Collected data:
..........

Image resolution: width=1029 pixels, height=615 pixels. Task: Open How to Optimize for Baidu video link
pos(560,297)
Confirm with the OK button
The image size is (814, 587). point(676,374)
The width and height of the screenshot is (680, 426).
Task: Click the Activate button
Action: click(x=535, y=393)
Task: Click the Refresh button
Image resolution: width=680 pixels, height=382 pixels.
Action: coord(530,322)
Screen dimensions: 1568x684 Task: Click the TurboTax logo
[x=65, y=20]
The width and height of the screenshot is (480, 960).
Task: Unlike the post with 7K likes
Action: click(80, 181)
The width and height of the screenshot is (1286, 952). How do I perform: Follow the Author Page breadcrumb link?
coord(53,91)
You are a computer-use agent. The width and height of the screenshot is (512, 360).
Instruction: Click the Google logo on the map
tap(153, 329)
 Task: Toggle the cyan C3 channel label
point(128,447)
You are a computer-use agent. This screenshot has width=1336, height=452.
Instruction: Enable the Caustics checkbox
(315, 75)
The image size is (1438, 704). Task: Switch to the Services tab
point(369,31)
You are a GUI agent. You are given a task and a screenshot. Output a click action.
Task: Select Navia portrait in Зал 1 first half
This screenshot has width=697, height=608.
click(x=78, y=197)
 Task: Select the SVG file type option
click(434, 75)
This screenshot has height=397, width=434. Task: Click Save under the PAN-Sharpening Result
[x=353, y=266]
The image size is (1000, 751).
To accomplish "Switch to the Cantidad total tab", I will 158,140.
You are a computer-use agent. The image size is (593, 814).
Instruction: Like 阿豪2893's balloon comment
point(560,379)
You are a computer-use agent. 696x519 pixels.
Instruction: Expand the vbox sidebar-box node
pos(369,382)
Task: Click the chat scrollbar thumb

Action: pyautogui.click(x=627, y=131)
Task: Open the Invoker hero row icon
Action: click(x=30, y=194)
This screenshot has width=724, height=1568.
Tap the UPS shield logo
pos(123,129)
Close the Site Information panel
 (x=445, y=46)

..........

→ **EXERCISE OBJECTIVE**:
Write all of the records out exactly, including every line.

→ **TASK SOLUTION**:
Image resolution: width=1029 pixels, height=615 pixels. Task: Open How to Optimize for Baidu video link
pos(560,297)
Confirm with the OK button
The image size is (814, 587). point(676,374)
The width and height of the screenshot is (680, 426).
Task: Click the Activate button
Action: click(x=535, y=393)
Task: Click the Refresh button
Image resolution: width=680 pixels, height=382 pixels.
Action: coord(530,322)
Screen dimensions: 1568x684 Task: Click the TurboTax logo
[x=65, y=20]
The width and height of the screenshot is (480, 960).
Task: Unlike the post with 7K likes
Action: click(80, 181)
The width and height of the screenshot is (1286, 952). How do I perform: Follow the Author Page breadcrumb link?
coord(53,91)
You are a computer-use agent. The width and height of the screenshot is (512, 360).
Instruction: Click the Google logo on the map
tap(153, 329)
 Task: Toggle the cyan C3 channel label
point(128,447)
You are a computer-use agent. This screenshot has width=1336, height=452.
Instruction: Enable the Caustics checkbox
(315, 75)
The image size is (1438, 704). Task: Switch to the Services tab
point(369,31)
You are a GUI agent. You are given a task and a screenshot. Output a click action.
Task: Select Navia portrait in Зал 1 first half
This screenshot has width=697, height=608.
click(x=78, y=197)
 Task: Select the SVG file type option
click(434, 75)
This screenshot has height=397, width=434. Task: Click Save under the PAN-Sharpening Result
[x=353, y=266]
The image size is (1000, 751).
To accomplish "Switch to the Cantidad total tab", I will 158,140.
You are a computer-use agent. The image size is (593, 814).
Instruction: Like 阿豪2893's balloon comment
point(560,379)
You are a computer-use agent. 696x519 pixels.
Instruction: Expand the vbox sidebar-box node
pos(369,382)
Task: Click the chat scrollbar thumb

Action: pyautogui.click(x=627, y=131)
Task: Open the Invoker hero row icon
Action: click(x=30, y=194)
This screenshot has width=724, height=1568.
Tap the UPS shield logo
pos(123,129)
Close the Site Information panel
 (x=445, y=46)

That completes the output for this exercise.